Input data »
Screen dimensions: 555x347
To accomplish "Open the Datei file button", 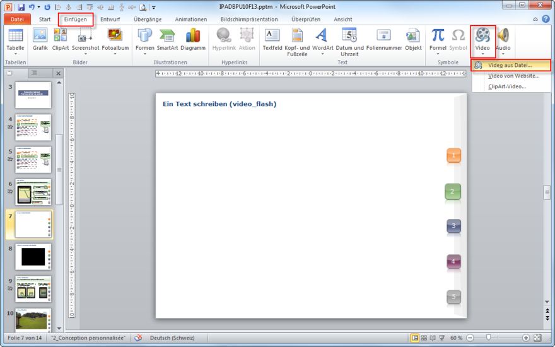I will (x=17, y=20).
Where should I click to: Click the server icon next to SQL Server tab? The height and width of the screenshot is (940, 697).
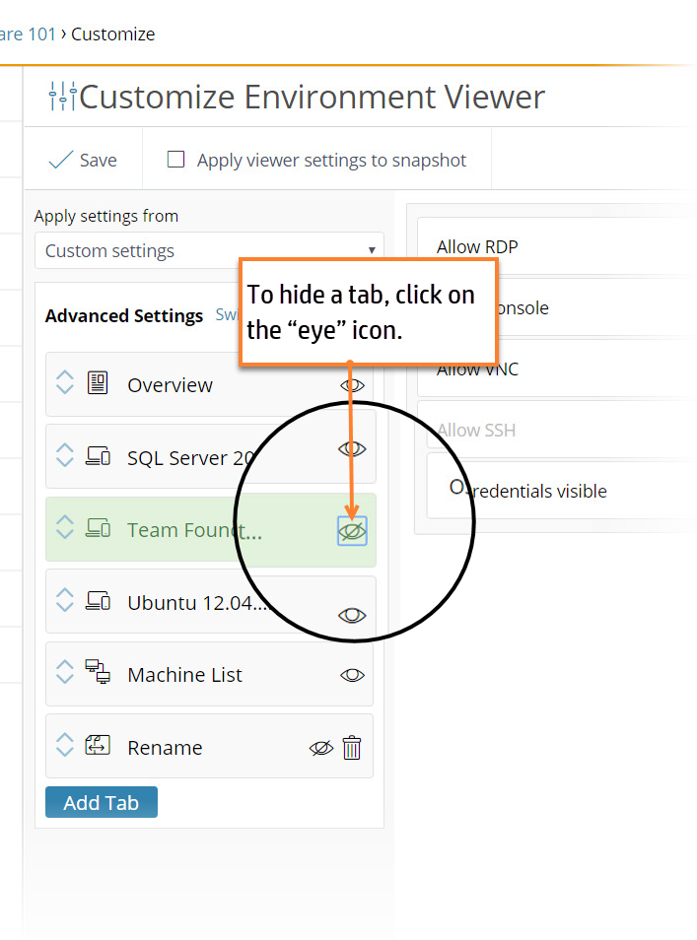(x=100, y=456)
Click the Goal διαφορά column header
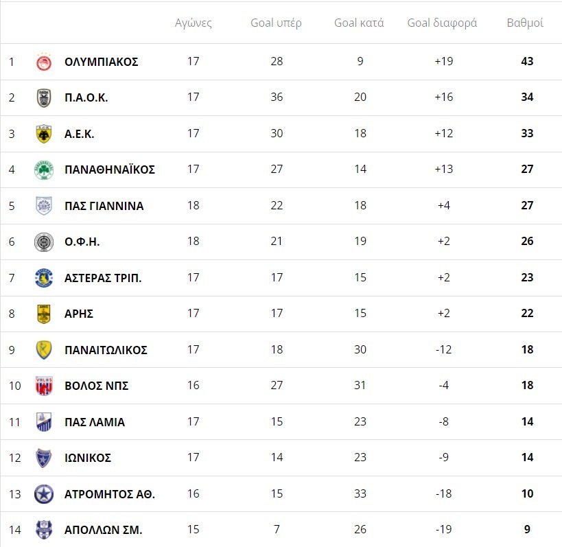The width and height of the screenshot is (562, 547). (x=442, y=23)
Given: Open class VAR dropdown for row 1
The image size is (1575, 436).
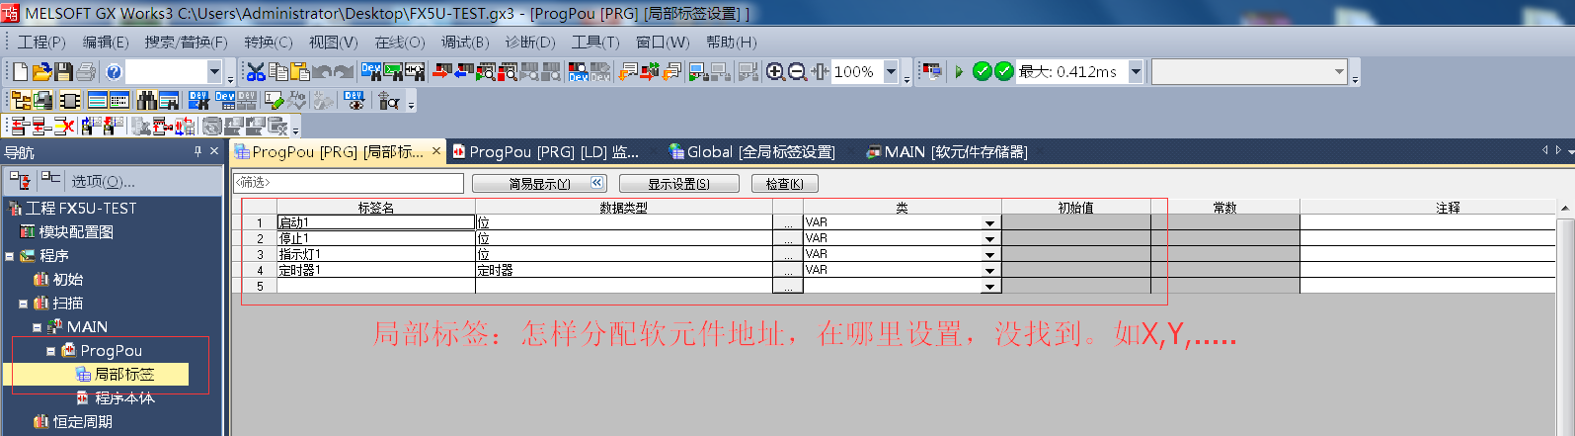Looking at the screenshot, I should [x=989, y=223].
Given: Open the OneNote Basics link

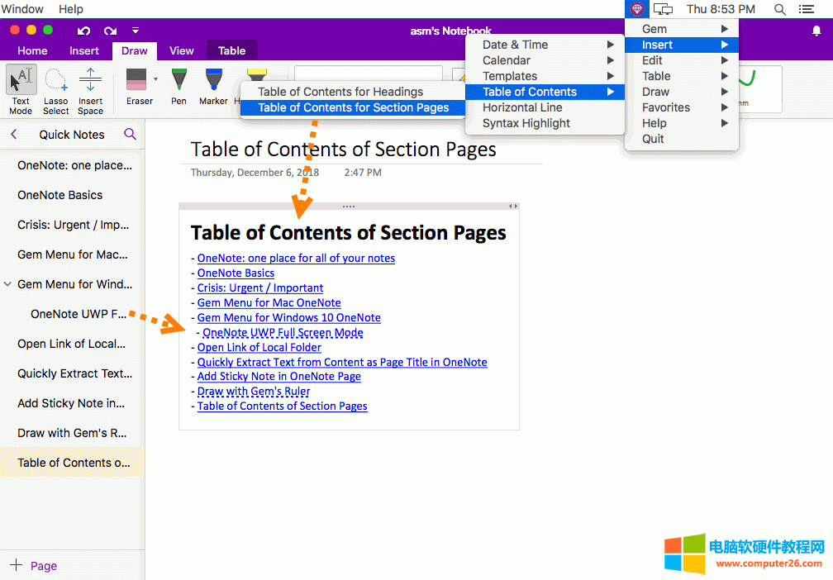Looking at the screenshot, I should [x=236, y=273].
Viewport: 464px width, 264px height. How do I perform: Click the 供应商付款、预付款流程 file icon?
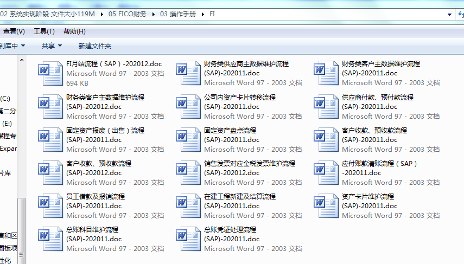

Problem » Please restate word for word each line from the one containing "Click the Goal διαφορά column header" to the end of the data above, without the pictures.

Solution to the exercise »
Click the Goal διαφορά column header
The width and height of the screenshot is (562, 547). (x=442, y=23)
Given: Open class VAR dropdown for row 1
The image size is (1575, 436).
Looking at the screenshot, I should [x=989, y=223].
Given: Open the OneNote Basics link

Looking at the screenshot, I should [x=236, y=273].
Viewport: 464px width, 264px height. How do I perform: Click the 供应商付款、预付款流程 file icon?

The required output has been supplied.